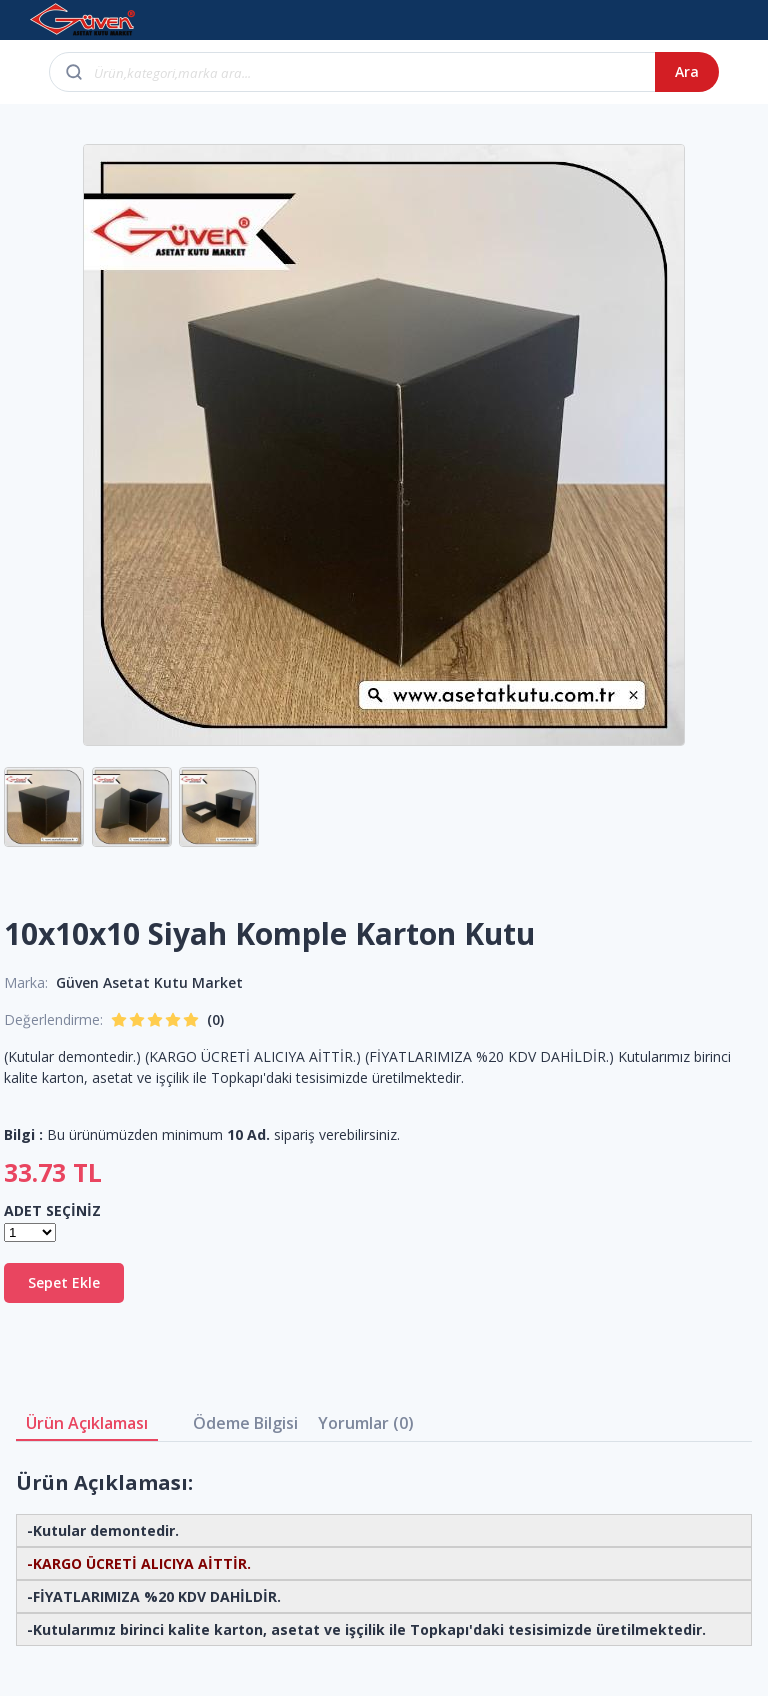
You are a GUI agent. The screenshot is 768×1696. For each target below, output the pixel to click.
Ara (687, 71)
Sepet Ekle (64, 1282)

...

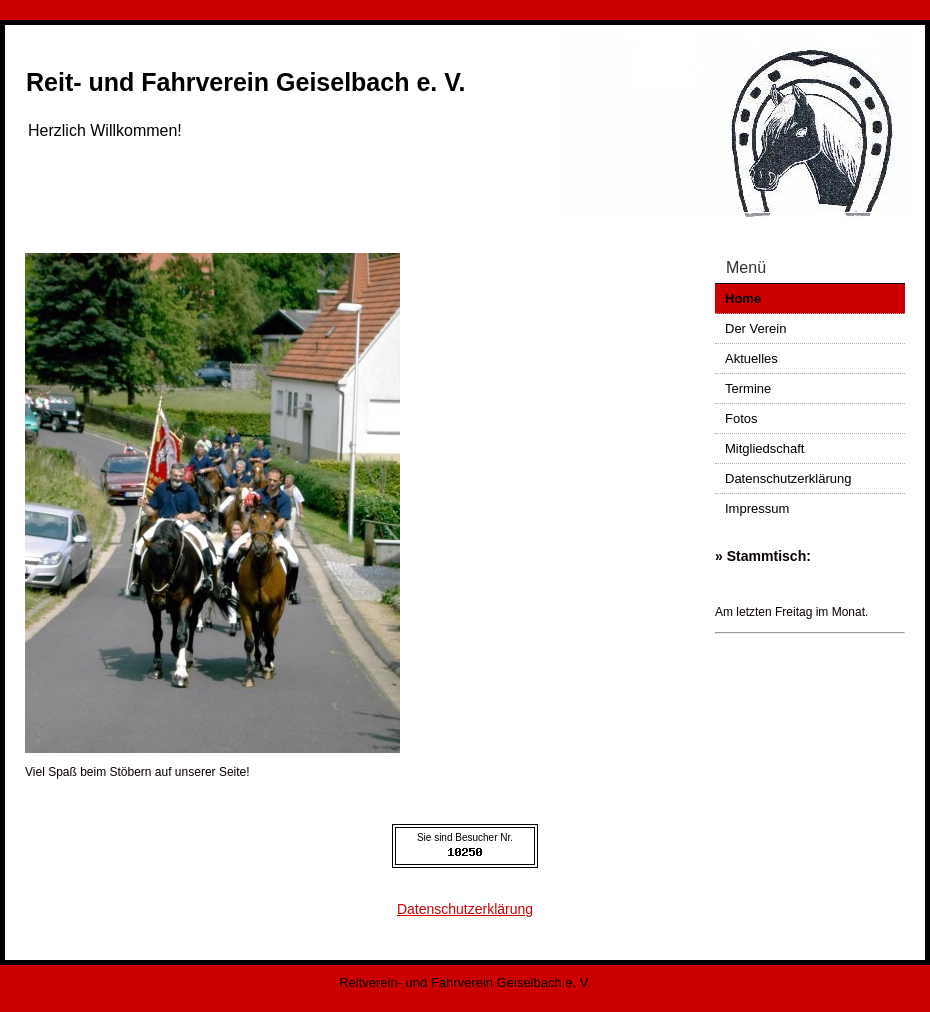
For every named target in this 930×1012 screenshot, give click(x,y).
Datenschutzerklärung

**What you are asked to do**. Express the listing lines as a JSON list of strings, one string per line and no blank lines, starting at the line containing "You are a GUI" and running up to and including the line containing "Ara (687, 71)".

**Exercise response**.
[
  "You are a GUI agent. The screenshot is 768×1696. For each target below, output the pixel to click.",
  "Ara (687, 71)"
]